UniQure from the Netherlands has promising results for its enzyme replacement therapy phase Ib/II trial targeting a rare Lysosomal disease. This has granted fast-track approval to launch its phase III trial for children with Sanfilippo Type B (MPS-III) in collaboration with France’s Institut Pasteur.
UniQure is the Amsterdam gene-therapy biotech with a lot going on. Last year they secured a eye-watering €1.1M prescription deal for their drug Glybera (which treats the 150-200 individuals in the EU with the ultra-rare lipoprotein lipase deficiency). Now they’ve developed a clinical-phase Ib/II gene therapy for another rare genetic disorder, Sanfilippo disease type B.
Sanfilippo (also known as Mucopolysaccharidosis III) is an autosomal recessive disease group characterized by enzyme deficiencies, affecting around 1 in 70,000 births in the EU. There are 4 subtypes (A-D) and Sanfilippo B, in particular, is the subtype resulting from the N-acetyl-alpha-D-glucosaminidase (NaGLU) enzyme. NaGLU hydrolyses particular complex sugars responsible for the break down of heparin sulfate.
If allowed to accumulate, heparin sulfates severely affect multiple tissues (e.g. the retina), especially in the central nervous system, which causes degenerative brain damage and eventual death. Currently, the life expectancy for this genetic disease is around 15 years old, and only palliative care exists for these children.
UniQure has developed its gene therapy to directly inject functional NaGLU gene into the brain using an Adeno-associated viral vector. In collaboration with Institut Pasteur, their AMT-110 candidate has successfully improved NaGLU production from 0% to as much as 17% in the 4 phase Ib participants. The effect was persistent through the 3-12 month period post-treatment – a result which could dramatically improve patient life-span.
Marc Tardieu, the paedriatric neurologist acting as lead investigator on the AMT-110 trial, believes these results are a game-changer for individuals with MPS-III.

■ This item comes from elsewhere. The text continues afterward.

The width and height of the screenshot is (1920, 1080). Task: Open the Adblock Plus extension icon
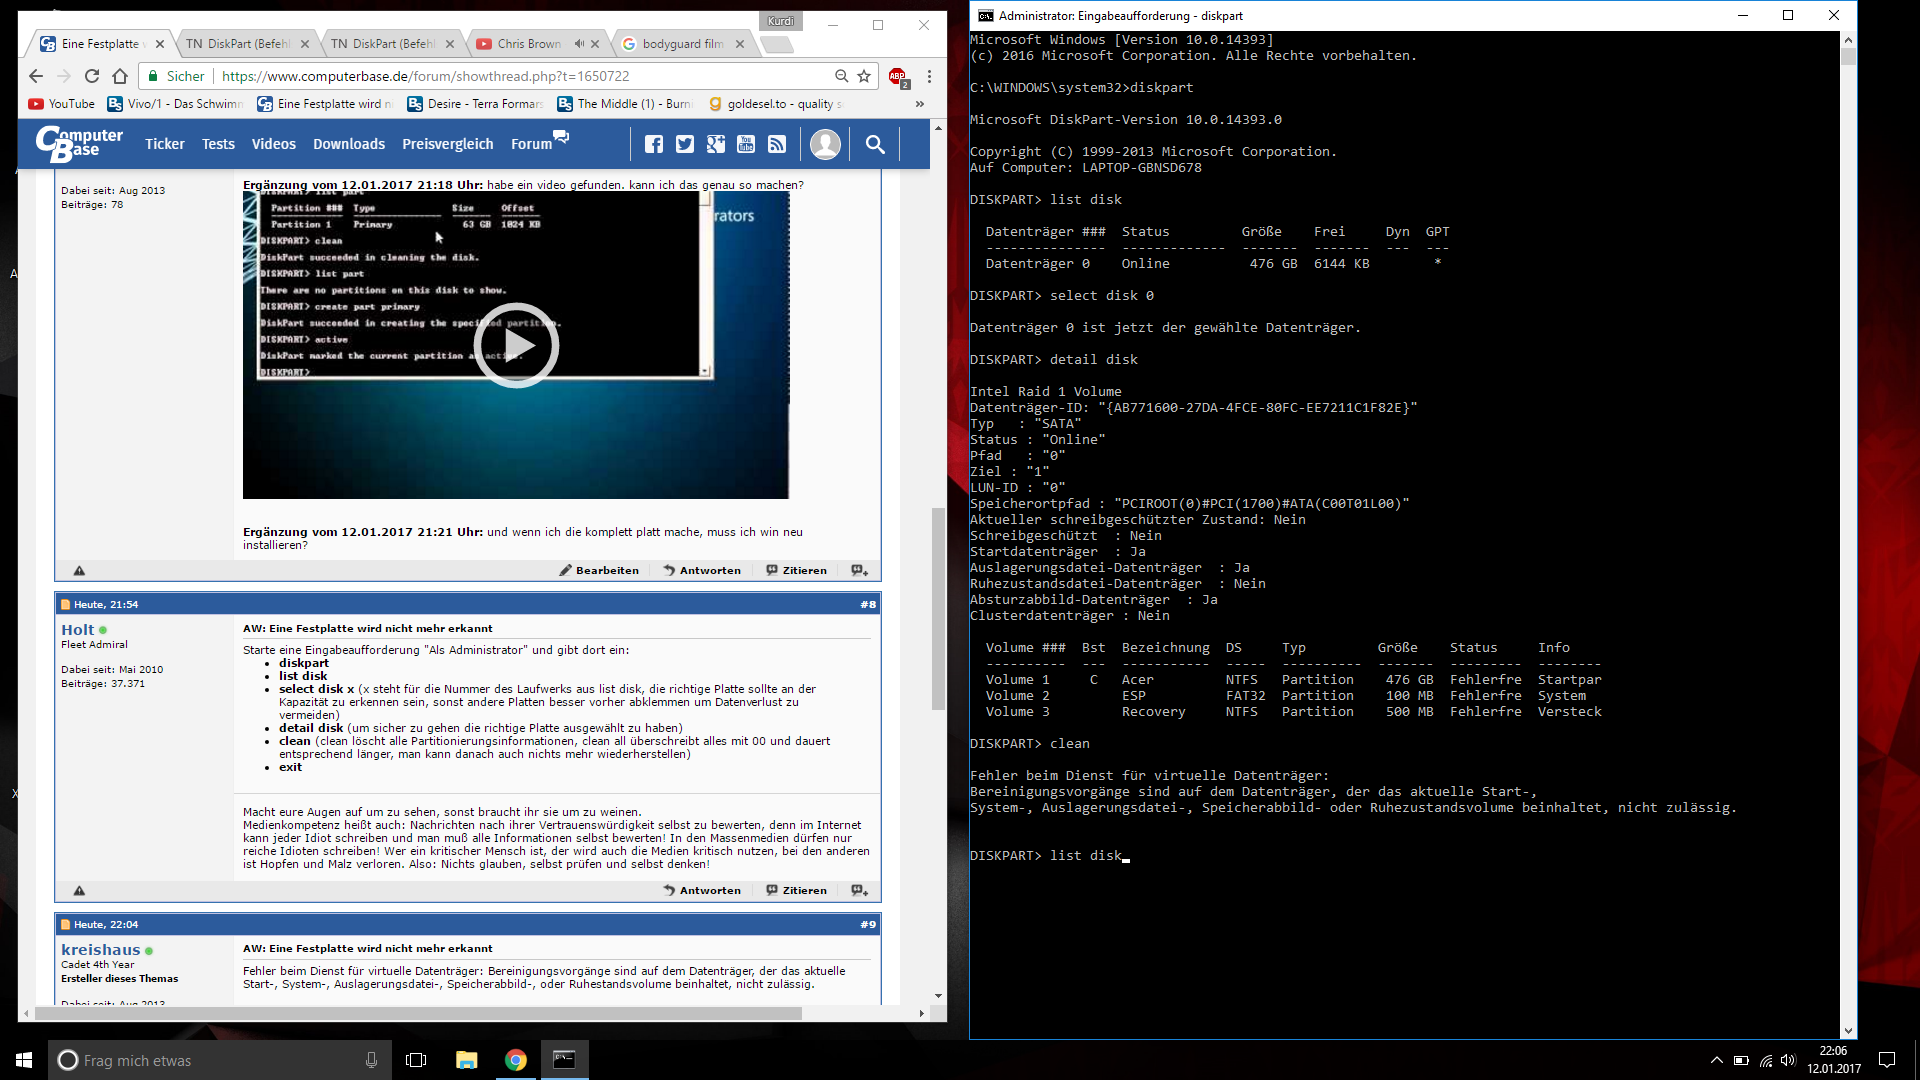tap(898, 76)
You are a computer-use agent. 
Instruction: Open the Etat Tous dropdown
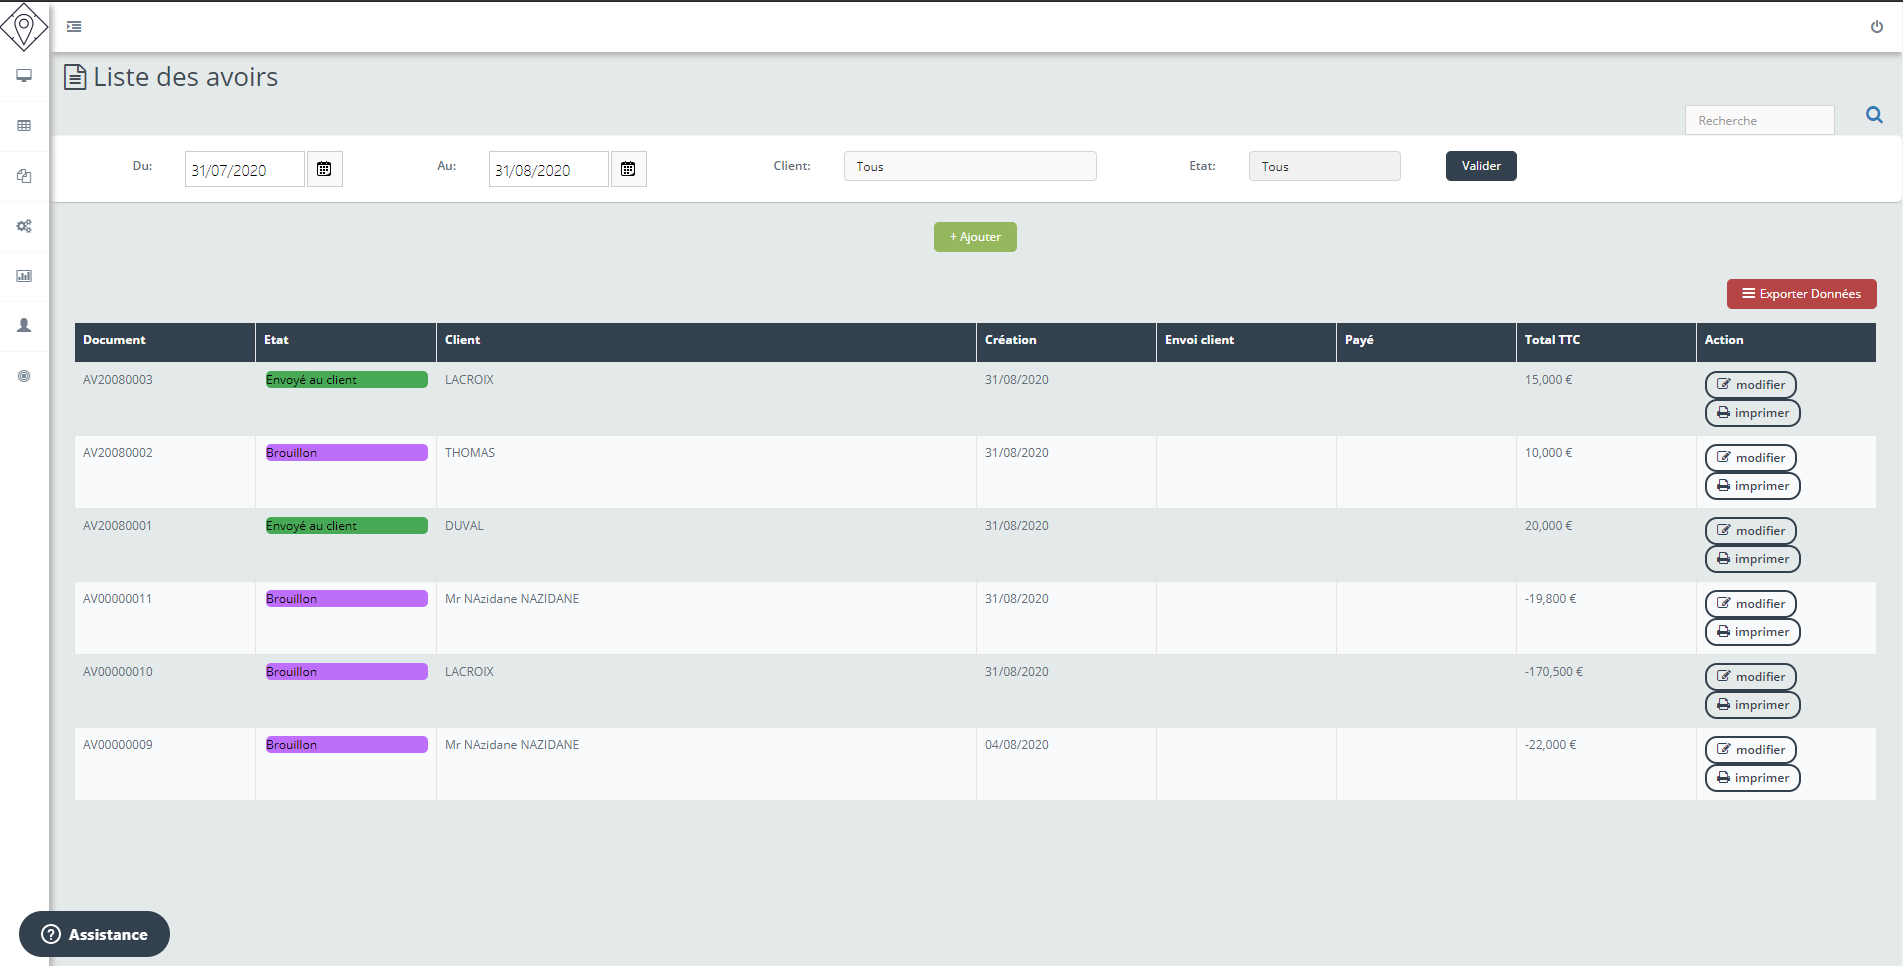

“NaGlu protein activity in the range of 5-10% of normal […] is associated with longer lifespans and higher quality of life for Sanfilippo B patients“
UniQure isn’t the only biotech developing NaGLU therapies for Sanfilippo B either. The Sanfilippo Children’s Foundation is keeping track of recombinant NaGLU therapies, with a phase I/II trial by Synageva BioPharma (now owned by Alexion) which began in January this year in the UK and US and a pre-clinical stage equivalent from BioMarin. The University of Manchester (UK) also has a Senfilippo targeted therapy but with a different approach. Their Geinstein trial instead uses a soy-bean derived compound which is thought to block the production of heparin sulfate, thus alleviating Sanfilippo symptoms.
These phase Ib/II trials show uniQure’s AMT-110 has a good proof of concept, yet with only 4 individuals the trial size is underwhelmingly low. This could be one reason uniQure has a market cap of €700M, despite a stock-spike of up to 20% following the announcement of the results – a value which is particularly small when compared to €4.58Bn of gene-therapy competitor BlueBird Bio from Boston (which unlike uniQure, has the biggest cap in the gene therapy industry, even though it hasn’t yet progressed any of its candidates to market level).